● Material for this exercise
%%

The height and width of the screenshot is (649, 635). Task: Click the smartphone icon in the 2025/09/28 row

%%
%%

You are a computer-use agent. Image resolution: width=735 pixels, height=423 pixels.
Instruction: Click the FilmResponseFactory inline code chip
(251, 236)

%%
%%

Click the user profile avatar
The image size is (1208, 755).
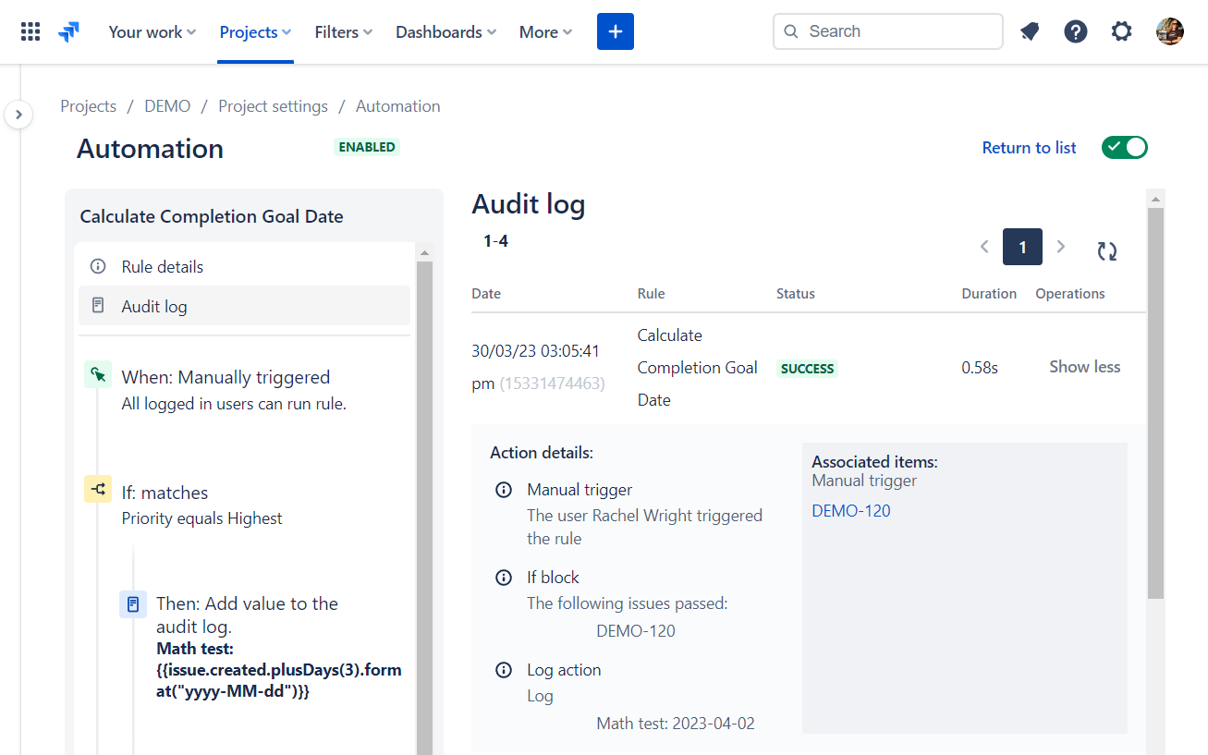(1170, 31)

%%

● What is expected
Read through the data above. Report each line that has the word "width".

● Written answer
The height and width of the screenshot is (649, 635). Task: Click the smartphone icon in the 2025/09/28 row
You are a computer-use agent. Image resolution: width=735 pixels, height=423 pixels.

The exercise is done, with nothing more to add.